▸ ASSIGNMENT: Copy out the line that contains "Viewport: 931px width, 471px" and the lines after it through the final one in the entries below, exactly, with no other lines.

Records excerpted from a collection
Content starts

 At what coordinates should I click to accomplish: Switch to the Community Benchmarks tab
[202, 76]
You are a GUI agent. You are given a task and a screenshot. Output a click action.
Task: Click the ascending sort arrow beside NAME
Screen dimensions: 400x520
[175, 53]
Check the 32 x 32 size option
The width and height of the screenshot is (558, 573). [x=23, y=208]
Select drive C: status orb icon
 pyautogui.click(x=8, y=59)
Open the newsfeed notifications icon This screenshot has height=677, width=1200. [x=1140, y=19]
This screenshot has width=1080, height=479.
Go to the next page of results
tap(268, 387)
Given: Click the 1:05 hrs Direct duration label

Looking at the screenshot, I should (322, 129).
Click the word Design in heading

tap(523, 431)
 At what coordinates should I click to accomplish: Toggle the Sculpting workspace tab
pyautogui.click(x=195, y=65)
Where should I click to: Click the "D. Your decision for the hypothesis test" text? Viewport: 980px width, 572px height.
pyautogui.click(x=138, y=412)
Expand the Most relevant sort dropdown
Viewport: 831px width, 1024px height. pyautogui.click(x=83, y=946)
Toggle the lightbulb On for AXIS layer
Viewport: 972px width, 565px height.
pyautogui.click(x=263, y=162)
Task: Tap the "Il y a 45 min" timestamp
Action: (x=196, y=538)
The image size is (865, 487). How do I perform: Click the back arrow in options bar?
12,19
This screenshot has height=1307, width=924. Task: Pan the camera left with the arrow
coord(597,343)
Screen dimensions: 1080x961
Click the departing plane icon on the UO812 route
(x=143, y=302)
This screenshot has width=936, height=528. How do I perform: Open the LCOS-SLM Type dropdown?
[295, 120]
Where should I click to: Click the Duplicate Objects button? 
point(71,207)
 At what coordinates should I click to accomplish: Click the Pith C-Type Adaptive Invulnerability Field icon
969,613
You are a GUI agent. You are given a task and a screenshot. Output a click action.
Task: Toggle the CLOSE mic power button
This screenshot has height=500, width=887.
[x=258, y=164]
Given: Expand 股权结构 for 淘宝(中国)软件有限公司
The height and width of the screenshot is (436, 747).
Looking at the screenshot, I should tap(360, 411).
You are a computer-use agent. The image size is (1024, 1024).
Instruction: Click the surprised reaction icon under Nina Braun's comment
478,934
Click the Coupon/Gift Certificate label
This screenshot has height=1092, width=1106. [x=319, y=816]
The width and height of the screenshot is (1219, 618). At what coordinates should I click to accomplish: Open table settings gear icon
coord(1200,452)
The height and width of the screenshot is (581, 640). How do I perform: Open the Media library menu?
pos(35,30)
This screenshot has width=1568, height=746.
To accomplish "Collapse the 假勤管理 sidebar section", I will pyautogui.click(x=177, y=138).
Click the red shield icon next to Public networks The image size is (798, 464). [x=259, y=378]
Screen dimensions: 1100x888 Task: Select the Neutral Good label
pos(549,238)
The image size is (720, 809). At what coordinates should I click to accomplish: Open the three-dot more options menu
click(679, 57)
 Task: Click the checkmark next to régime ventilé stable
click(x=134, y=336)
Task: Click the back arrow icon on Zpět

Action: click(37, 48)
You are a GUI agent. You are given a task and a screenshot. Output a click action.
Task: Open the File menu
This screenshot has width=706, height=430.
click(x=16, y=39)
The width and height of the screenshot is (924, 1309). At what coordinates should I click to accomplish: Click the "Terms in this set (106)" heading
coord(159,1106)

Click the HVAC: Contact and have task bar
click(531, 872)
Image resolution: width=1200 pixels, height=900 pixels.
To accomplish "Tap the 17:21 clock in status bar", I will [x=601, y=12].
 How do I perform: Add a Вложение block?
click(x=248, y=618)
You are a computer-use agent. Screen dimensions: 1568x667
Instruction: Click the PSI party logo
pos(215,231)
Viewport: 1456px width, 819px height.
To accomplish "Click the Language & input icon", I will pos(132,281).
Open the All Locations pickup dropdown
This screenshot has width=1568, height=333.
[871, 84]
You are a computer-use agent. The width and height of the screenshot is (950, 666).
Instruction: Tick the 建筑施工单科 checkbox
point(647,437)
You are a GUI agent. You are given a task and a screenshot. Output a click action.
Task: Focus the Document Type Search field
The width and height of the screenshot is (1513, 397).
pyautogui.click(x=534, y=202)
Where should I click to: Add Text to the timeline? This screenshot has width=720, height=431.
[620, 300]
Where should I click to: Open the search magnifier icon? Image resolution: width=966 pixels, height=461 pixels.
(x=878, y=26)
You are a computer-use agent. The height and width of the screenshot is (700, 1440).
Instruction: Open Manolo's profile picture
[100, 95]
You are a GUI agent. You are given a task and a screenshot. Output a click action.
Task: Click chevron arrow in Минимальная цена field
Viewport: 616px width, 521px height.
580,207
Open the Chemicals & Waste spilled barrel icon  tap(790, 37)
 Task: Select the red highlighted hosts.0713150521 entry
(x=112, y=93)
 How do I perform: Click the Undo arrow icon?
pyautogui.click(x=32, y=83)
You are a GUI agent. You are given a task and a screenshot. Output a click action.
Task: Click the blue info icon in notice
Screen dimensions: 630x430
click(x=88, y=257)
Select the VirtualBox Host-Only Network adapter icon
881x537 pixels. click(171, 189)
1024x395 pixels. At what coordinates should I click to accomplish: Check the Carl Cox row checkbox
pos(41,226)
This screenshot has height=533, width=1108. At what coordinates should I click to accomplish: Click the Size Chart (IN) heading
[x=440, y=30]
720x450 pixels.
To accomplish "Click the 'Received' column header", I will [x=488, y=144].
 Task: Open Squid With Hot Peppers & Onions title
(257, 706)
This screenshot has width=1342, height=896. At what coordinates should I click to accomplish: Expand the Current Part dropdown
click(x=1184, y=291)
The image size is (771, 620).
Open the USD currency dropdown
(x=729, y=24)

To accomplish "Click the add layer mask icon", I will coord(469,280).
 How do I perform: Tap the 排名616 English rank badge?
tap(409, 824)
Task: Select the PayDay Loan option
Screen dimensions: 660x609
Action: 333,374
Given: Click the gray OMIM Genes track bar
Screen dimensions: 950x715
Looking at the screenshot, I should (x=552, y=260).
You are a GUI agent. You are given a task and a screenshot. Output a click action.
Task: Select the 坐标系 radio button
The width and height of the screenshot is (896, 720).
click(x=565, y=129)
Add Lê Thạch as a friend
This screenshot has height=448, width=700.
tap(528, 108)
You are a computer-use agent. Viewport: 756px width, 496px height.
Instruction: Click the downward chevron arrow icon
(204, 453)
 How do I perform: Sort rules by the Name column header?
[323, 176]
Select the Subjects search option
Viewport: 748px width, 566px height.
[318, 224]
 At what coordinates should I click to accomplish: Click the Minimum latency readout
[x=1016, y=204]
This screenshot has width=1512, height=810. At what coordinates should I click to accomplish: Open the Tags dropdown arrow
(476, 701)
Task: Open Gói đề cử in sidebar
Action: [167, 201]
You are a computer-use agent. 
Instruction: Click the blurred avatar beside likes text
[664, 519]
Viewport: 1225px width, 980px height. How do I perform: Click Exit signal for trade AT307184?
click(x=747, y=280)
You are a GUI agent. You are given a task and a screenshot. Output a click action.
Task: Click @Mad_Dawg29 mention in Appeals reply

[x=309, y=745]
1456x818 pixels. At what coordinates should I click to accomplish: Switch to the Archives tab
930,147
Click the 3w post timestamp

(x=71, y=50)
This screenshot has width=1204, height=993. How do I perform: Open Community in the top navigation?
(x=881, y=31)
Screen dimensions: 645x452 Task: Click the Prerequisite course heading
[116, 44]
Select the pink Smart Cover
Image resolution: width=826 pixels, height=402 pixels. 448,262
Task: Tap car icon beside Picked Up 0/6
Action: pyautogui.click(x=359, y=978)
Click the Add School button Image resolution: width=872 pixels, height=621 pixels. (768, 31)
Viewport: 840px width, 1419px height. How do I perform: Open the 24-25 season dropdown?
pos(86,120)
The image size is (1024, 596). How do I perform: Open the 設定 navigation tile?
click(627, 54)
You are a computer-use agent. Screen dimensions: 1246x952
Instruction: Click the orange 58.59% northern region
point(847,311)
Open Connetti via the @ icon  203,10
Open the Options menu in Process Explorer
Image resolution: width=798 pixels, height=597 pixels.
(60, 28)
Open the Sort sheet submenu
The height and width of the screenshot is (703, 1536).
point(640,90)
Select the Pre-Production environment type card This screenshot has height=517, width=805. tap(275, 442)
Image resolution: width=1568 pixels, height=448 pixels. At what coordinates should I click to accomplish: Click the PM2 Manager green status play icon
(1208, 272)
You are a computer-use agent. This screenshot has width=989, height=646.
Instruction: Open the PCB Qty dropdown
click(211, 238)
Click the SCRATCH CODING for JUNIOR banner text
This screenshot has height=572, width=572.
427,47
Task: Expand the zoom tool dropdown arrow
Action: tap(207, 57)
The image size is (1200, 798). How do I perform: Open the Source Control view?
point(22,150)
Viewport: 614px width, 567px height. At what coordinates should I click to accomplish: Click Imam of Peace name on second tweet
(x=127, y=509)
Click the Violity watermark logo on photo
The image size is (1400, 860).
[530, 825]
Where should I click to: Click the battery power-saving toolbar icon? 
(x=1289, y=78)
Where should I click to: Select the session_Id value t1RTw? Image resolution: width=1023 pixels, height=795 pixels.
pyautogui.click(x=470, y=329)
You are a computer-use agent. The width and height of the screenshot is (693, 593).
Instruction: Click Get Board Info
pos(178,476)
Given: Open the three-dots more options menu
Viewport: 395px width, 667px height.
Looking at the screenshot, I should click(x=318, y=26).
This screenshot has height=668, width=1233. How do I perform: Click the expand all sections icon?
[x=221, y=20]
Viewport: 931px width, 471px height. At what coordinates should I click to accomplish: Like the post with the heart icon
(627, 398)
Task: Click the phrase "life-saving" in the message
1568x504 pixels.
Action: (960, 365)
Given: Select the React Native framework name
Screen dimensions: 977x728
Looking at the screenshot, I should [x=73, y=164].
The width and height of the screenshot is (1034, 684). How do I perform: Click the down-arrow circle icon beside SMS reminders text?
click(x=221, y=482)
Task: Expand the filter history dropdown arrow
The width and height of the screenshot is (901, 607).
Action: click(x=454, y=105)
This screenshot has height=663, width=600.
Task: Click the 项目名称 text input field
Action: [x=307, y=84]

Content ends

▸ WRITTEN REPLY:
Viewport: 931px width, 471px height. At what coordinates should I click to accomplish: Like the post with the heart icon
(627, 398)
Task: Click the phrase "life-saving" in the message
1568x504 pixels.
Action: (960, 365)
Given: Select the React Native framework name
Screen dimensions: 977x728
Looking at the screenshot, I should [x=73, y=164].
The width and height of the screenshot is (1034, 684). How do I perform: Click the down-arrow circle icon beside SMS reminders text?
click(x=221, y=482)
Task: Expand the filter history dropdown arrow
The width and height of the screenshot is (901, 607).
Action: click(x=454, y=105)
This screenshot has height=663, width=600.
Task: Click the 项目名称 text input field
Action: [x=307, y=84]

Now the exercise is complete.